* [Study text]:
-.-.-

The army personnel confirmed (t0) us that my brother was under their custody. We were kept separately and we were shown to him several times. But unfortunately we couldn’t see him as we were blind folded. Definitely he would have seen us. We were detained there for five days. I can still remember how my mother wrapped me with her saree and held me tight, close to her. There are no words to express the fear the agony and the mental torture that we went through. But above all we lost our dear ‘Periya’.

It is believed that Ranjithan was captured by the Sri Lankan Security Forces in January 1990. He was allegedly tortured and interrogated while in custody before being summarily executed by a paramilitary death squad aligned with the State. His body was disposed of, and he remains classified as one of the “missing” to date. Born in 1961, Ranjithan was 29-years- old at the time of his untimely death.

Balendran Jeykumari

The story of Balendran Jeyakumari, a Tamil mother from the North, mirrors the views that Ranjithan’s mother, Valliamma Rajamany Gunaratnam, a Tamil mother from the South holds.

On March 26, Jeyakumari, a resident of Kilinochchi, visited the Presidential Secretariat to hand over a letter to President Anura Kumara Dissanayake and seek his support in finding information about her missing son, Balendran Mahindan.

Jeyakumari at the Presidential Secretariat  Pix Courtesy - Niranjani Gunaratnam and Vikalpa

Jeyakumari at the Presidential Secretariat Pix Courtesy – Niranjani Gunaratnam and Vikalpa

Jeyakumari has suffered many losses similar to Rajamany. A widow, she has lost two sons out of the three during the war, with the remaining Mahindan going missing in 2008.

According to Jeyakumari, her son Mahindan left their home in Kilinochchi on December 18, 2008, in search of work. “But he never returned home, and I have not seen him since. I lost all contact with him. During the final stages of the war, when we were displaced, several people told me that my son was looking for me. Two of them died in the last stages of the war and I could not locate the other one. Later, another person informed me that they had witnessed my son being taken away by the Army, along with three others,” she wrote in her letter to Dissanayake.

-.-.-

* [Supplied material]:

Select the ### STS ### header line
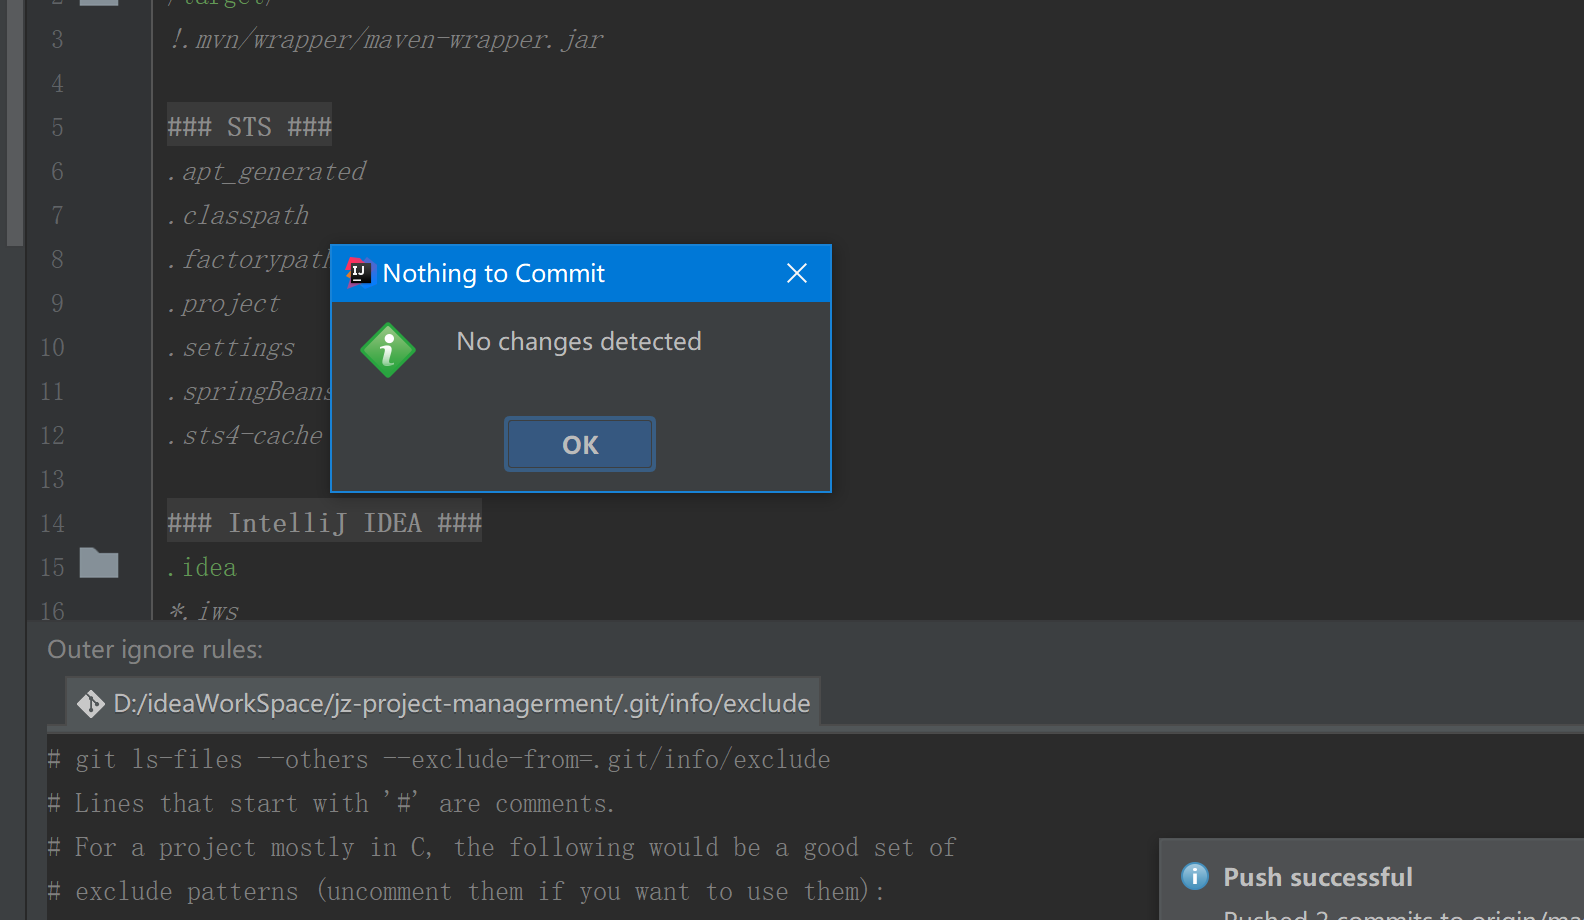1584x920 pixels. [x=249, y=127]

-.-.-

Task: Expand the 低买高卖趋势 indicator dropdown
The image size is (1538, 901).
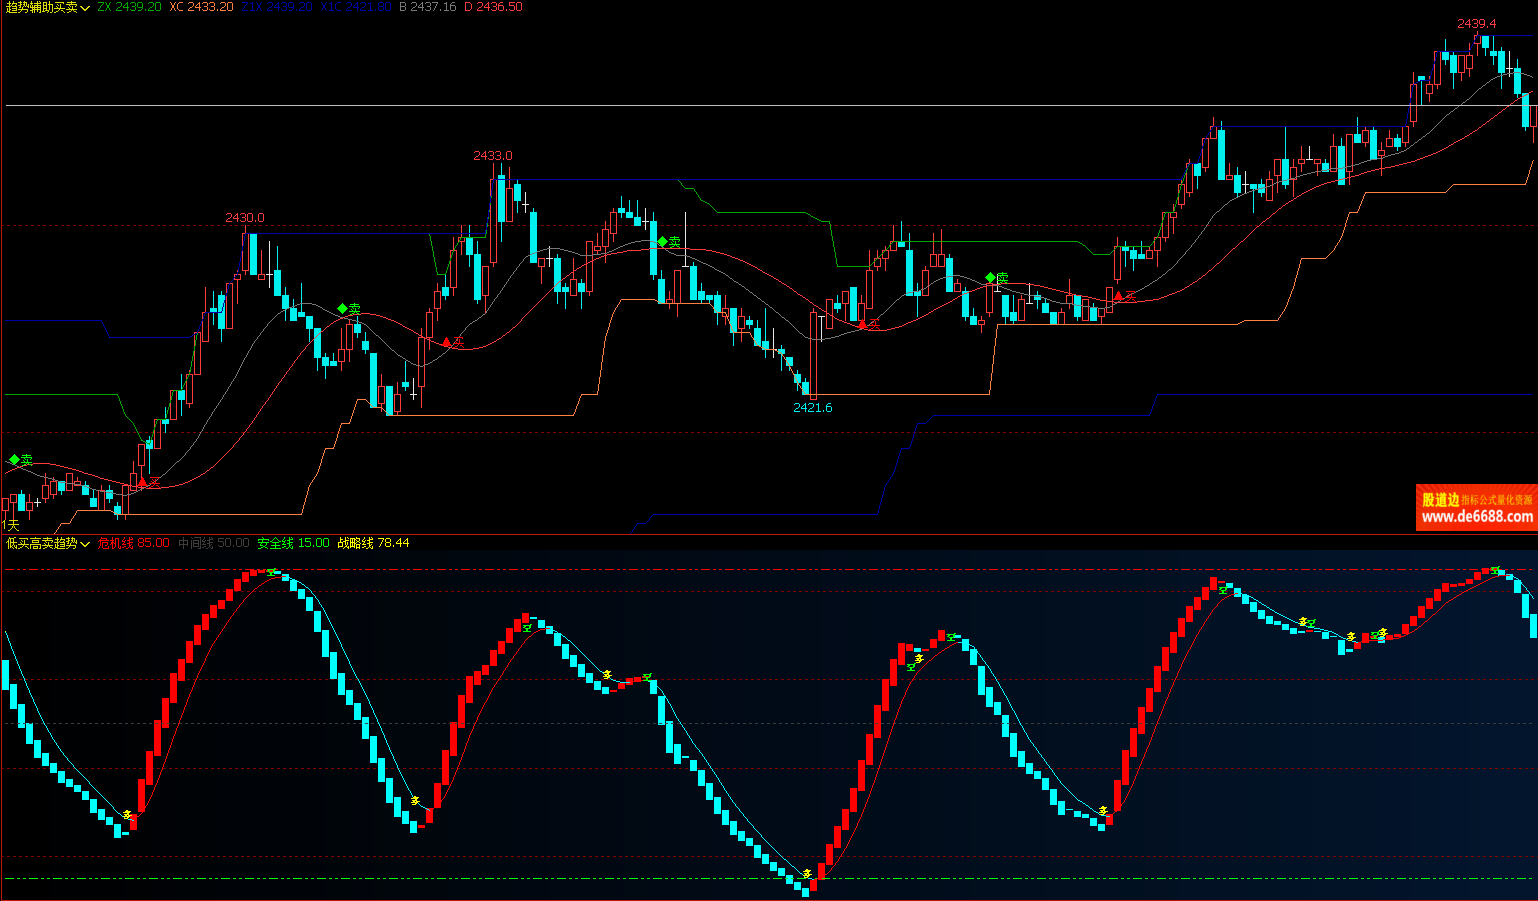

-.-.-

* [Prompt 1]:
Answer these from the text on Sri Lanka's missing:
(a) In what year was Ranjithan born?
(b) On what date did Jeyakumari visit the Presidential Secretariat?
(c) On what date did Mahindan leave the family home in Kilinochchi?
* [Prompt 2]:
Please carry the text on Sri Lanka's missing forward from its final sentence.

* [Task response 1]:
(a) 1961
(b) March 26
(c) December 18, 2008

* [Task response 2]:
She described how, over the past 15 years, she tirelessly searched for her son, particularly after seeing two photographs published by the Irish Times on June 25, 2009, which showed her son among a group of former LTTE cadres being rehabilitated by Government authorities. She had also identified him in another photograph released by the Centre for Policy Alternatives (CPA), which featured a similar group of rehabilitated combatants. Based on this evidence, Jeyakumari remains convinced that her son, Mahindan, is still alive, despite being officially declared missing.

“You are the fifth President to be elected since my son went missing. We place our trust in you, as the current President and someone who understands the struggles of ordinary people. We hope you will listen to our cries, our tears and our pain,” she said, addressing the President.

Jeyakumari has just three requests to President Dissanayake: a private meeting to discuss her son’s disappearance, support in locating information about the rehabilitation camp in Ambepussa and an update on the complaints she has filed with the police and other relevant authorities.

The tragic stories of Rajamany and Jeyakumari are a stark reminder of the enduring pain of enforced disappearances in Sri Lanka, a tragedy that has yet to see justice or closure for countless families. Ranjithan’s mother, Valliamma Rajamany Gunaratnam, like Jeyakumari, faced years of heartache and a long wait for answers that were never delivered. Despite the passing of decades, no justice has been served and the fate of the disappeared continues to be denied. As Jeyakumari seeks the truth about her son’s disappearance, the hope remains that her path will not follow the same tragic course as Rajamany’s and that her search for answers will not end in silence and despair.